Avoid burdening your child with your feelings
It’s understandable that your child’s behaviour might sting. However, keep in mind that a two-year-old is yet to develop true empathy and does not comprehend the depth of their actions’ impact on your feelings. So instead of expressing your hurt in a way that might overwhelm them, opt for a simpler, calm statement like “that didn’t make me feel good.”
Acknowledge their feelings, empathize, and reassure
It’s crucial to let your child know that their feelings are valid, no matter how much it hurts you. For instance, you might say, “It seems you wanted Grandpa to sit with you, and I understand that it’s tough for you when he can’t. But don’t worry, Grandpa will be back later, and until then, I’m here for you.”
Know when to compromise
While setting limits is important, there are instances when allowing your child to have their way could alleviate stress for everyone involved. So, if your toddler insists on your partner performing a task and it’s feasible, it might be worth considering. This doesn’t mean you’re encouraging bad habits; there’s always tomorrow for another try.
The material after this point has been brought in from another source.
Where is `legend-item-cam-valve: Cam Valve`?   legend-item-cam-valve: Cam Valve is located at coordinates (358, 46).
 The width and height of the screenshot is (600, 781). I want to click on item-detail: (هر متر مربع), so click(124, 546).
Plan solo time with each parent
It can be helpful to arrange individual time with each parent, especially if your child currently favours one over the other. A gentle suggestion could be, “Daddy is going to the store, so you and Mommy can have some special time together. Look, she has your favourite books ready to read with you.”
These behavioural shifts will ebb and flow as your child grows. The key to surviving this stage is patience and remaining available to your child as they navigate new behaviours, even when they hurt. Keep in mind, it’s only temporary.